BOOnZ
BOOnZ

Reputation: 848

cloud functions onCall - how to return an object

I am trying to read the return value of a google cloud functions onCall function but I keep reading null.

This is my angular code:

const callable = this.angularFireFunctions.httpsCallable('createEvent');
callable(this.formGroup.value).toPromise()
.then((next) => {
  console.log(next); //function succeeds but returned null
})
.catch((err) => {
  console.log(err);
})

I have the following cloud function defined.
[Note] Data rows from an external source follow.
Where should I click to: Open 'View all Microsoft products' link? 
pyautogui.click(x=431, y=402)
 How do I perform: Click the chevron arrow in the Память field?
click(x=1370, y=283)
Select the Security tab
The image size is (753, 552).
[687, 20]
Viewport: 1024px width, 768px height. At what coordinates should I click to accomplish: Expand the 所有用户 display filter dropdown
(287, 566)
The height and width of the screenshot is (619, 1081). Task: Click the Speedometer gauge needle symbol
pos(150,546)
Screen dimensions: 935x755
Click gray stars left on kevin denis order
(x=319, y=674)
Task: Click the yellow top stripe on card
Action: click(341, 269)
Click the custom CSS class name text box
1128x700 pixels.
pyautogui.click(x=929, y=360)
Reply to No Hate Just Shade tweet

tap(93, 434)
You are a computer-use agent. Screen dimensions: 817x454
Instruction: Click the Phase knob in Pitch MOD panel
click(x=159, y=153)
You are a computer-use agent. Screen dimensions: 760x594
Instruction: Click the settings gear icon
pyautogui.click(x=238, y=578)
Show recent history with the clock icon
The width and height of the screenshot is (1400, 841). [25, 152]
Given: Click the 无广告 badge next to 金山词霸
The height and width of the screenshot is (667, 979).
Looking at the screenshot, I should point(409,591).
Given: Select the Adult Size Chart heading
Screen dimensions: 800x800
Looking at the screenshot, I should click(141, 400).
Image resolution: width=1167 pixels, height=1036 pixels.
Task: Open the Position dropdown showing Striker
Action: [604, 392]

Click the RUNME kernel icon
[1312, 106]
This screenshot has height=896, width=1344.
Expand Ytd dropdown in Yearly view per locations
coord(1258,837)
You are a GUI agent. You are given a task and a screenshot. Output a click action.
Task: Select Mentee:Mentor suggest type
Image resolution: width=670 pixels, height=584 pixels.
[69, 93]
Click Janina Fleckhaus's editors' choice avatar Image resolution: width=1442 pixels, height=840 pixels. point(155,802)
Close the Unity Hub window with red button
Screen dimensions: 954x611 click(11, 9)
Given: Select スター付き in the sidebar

Everything is bundled inside a transaction.

export const createEvent = functions.https.onCall((data: any, context: CallableContext) : any | Promise<any> =>
{
    const user_DocumentReference = db.collection('users').doc(context.auth?.uid);
    const event_DocumentReference = db.collection('events').doc();

    db.runTransaction((transaction: FirebaseFirestore.Transaction) =>
    {
        return transaction.getAll(user_DocumentReference)
        .then((documentSnapshots: FirebaseFirestore.DocumentSnapshot<any>[]) =>
        {
            const user_DocumentSnapshot = documentSnapshots[0].data();

            if (typeof user_DocumentSnapshot === 'undefined')
            {
                // return some error message json object
            }

            transaction.create(event_DocumentReference,
            {
                //json object
            });

            //return success object with few attributes
        })
        .catch((firebaseError: FirebaseError) =>
        {
            //return some error message json object
        }
    });
});

How can I return json objects as a promise? I have tried the following to no avail:

return Promise.resolve({ json object });
return Promise.reject({ json object });

Upvotes: 0

Views: 1004

Answers (1)

Doug Stevenson
Doug Stevenson

Reputation: 317487

Your top-level function should return a promise that resolves with the data to send to the client. Returning that value from your transaction handler isn't enough. You'll need a return at the top level as well. Start with this:

return db.runTransaction(transaction => { ... })

As you can see from the API docs, runTransaction returns the promise returned by the transaction handler (or "updateFunction").